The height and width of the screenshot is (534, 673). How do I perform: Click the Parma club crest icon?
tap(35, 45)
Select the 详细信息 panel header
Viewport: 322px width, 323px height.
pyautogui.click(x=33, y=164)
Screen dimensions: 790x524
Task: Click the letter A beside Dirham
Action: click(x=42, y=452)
***
◆ DIRECTIVE:
Reproduce every one of the entries above verbatim, keeping each line's characters, spacing, and order unchanged.

◆ FULL SOLUTION:
The height and width of the screenshot is (534, 673). How do I perform: Click the Parma club crest icon?
tap(35, 45)
Select the 详细信息 panel header
Viewport: 322px width, 323px height.
pyautogui.click(x=33, y=164)
Screen dimensions: 790x524
Task: Click the letter A beside Dirham
Action: click(x=42, y=452)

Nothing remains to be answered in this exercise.